I say this because whether a patient comes from a certain background, adheres to the practices of a particular religion or has been born into an easily identifiable ethnic class or group, it does not matter. Cancer does not discriminate and neither do those who love the field and who have dedicated themselves to curing this dreaded disease. They do so with smiles that are genuine and hearts that are filled with concern.
In these past few months, I have been honored to meet a group of doctors, nurses, aides and other staff who have confessed to "loving what they do," enjoying the working times they have together and even sharing their professional comradery with the young in training and anxious to graduate. They, too, would like to become members of this gracious staff and indelible environment.
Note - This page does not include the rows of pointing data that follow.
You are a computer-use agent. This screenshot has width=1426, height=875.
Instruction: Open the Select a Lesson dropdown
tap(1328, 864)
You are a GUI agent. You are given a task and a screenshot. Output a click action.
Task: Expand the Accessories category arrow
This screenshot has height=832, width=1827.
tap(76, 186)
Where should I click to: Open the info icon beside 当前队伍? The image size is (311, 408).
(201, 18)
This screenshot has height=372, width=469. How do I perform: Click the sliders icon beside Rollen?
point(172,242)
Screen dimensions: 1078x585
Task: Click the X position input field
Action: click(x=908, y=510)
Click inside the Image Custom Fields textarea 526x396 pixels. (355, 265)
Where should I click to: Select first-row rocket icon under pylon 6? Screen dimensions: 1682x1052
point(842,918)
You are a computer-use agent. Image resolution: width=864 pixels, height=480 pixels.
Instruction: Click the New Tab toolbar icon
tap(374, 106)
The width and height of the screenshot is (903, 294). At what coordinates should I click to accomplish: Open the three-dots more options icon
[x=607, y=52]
All of the staff members I have met seem pleased to be working as a family, and they treat their patients as members of a family as well. Maybe in some ways, we patients have developed a comradery of our own. Through our long months and years of treatment, we come to know one another and the severity of each other's ills; so it's with these precious moments that our hearts go forth. That's what makes Roswell Park so special, and that's what makes health care provided in this way so vital.
Sometimes I tire of the dastardly political fights that ensue over who should receive health care and who shouldn't, or if health care should be provided at all. How ironic indeed that the very people who are so vehement in their objection to health care for all have themselves the finest plans that money can buy. And yet, who among them would willingly confront those women whose heads must be wrapped, or the failing children being held tightly in the arms of their parents, or the Vietnam vets who after 29 years are still suffering and dying from their dedication and service?
Who shall tell them all that health care is too expensive, but not the wars that yield the need for even more medical attention? It will not be the staff at Roswell Park; they are too busy curing the ills that society has created.
The tragedy of cancer comes long before an individual is admitted to an institute like Roswell Park, which should force us to examine a society that spawns such illnesses through its industrial waste and other toxic minerals, to examine the approved farming methods that poison our food in the name of free trade and, finally, to examine our work environments that are all but destroying the integrity of our bodies.
What we are left with are high-priced medicines that serve as meager efforts to undo the damage being done by a society whose only interest is the bottom line. The people at Roswell Park are willing to clean up the mess that society propagates and leaves behind, and it is all accomplished with sincerity, integrity and sometimes broken hearts for those who did not make it. With all this considered, I think my tribute is decidedly inadequate.
Wes Carter, a professor at the University at Buffalo, is grateful for the excellent care he is receiving at Roswell Park.